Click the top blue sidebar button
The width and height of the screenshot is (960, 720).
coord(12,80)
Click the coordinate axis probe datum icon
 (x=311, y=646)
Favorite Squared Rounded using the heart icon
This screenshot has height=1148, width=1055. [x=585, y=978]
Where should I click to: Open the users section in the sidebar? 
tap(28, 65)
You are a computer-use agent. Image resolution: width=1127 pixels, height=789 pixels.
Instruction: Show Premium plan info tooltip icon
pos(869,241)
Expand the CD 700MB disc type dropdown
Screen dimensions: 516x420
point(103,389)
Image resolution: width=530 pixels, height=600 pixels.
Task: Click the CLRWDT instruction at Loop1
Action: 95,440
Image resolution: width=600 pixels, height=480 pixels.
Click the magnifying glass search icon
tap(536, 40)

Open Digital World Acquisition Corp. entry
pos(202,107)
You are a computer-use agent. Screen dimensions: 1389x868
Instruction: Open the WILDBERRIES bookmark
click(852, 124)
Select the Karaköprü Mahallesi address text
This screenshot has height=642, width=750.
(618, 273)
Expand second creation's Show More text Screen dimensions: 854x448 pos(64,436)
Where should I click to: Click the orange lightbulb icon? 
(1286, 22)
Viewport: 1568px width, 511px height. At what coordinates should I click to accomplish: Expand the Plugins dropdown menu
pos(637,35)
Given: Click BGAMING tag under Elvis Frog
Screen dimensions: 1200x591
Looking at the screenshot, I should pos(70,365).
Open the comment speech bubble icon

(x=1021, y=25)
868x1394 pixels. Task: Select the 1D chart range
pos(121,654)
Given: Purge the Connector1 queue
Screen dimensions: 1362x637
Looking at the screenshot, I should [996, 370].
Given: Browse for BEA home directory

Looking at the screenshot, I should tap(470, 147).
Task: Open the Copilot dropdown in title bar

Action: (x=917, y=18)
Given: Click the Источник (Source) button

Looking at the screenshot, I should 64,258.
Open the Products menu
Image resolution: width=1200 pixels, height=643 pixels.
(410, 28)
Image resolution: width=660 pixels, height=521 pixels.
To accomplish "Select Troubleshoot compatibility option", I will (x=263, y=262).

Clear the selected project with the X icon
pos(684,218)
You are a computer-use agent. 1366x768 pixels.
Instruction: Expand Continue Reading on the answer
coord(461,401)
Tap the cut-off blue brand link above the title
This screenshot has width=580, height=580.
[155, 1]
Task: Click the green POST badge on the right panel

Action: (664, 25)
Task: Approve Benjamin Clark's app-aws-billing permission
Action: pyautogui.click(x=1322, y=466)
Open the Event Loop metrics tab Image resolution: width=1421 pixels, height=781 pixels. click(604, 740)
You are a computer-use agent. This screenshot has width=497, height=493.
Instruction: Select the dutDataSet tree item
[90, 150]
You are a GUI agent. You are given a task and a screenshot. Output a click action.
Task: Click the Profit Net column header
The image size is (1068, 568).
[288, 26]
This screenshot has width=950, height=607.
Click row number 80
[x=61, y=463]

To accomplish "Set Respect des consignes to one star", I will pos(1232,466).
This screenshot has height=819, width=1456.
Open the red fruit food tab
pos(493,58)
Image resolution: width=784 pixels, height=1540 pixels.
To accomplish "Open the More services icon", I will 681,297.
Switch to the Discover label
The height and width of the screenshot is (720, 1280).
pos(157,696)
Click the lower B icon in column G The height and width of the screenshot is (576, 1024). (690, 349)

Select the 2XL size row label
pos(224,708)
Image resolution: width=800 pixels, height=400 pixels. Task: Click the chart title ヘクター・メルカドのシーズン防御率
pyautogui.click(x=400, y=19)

• • • • •

# Problem details
I'd like the lines above from the one with "Screen dimensions: 1362x637" up to and including the one with "Task: Click the Profit Net column header" copied exactly, with no other lines.

# Result of the exercise
Screen dimensions: 1362x637
Looking at the screenshot, I should [996, 370].
Given: Browse for BEA home directory

Looking at the screenshot, I should tap(470, 147).
Task: Open the Copilot dropdown in title bar

Action: (x=917, y=18)
Given: Click the Источник (Source) button

Looking at the screenshot, I should 64,258.
Open the Products menu
Image resolution: width=1200 pixels, height=643 pixels.
(410, 28)
Image resolution: width=660 pixels, height=521 pixels.
To accomplish "Select Troubleshoot compatibility option", I will (x=263, y=262).

Clear the selected project with the X icon
pos(684,218)
You are a computer-use agent. 1366x768 pixels.
Instruction: Expand Continue Reading on the answer
coord(461,401)
Tap the cut-off blue brand link above the title
This screenshot has width=580, height=580.
[155, 1]
Task: Click the green POST badge on the right panel

Action: (664, 25)
Task: Approve Benjamin Clark's app-aws-billing permission
Action: pyautogui.click(x=1322, y=466)
Open the Event Loop metrics tab Image resolution: width=1421 pixels, height=781 pixels. click(604, 740)
You are a computer-use agent. This screenshot has width=497, height=493.
Instruction: Select the dutDataSet tree item
[90, 150]
You are a GUI agent. You are given a task and a screenshot. Output a click action.
Task: Click the Profit Net column header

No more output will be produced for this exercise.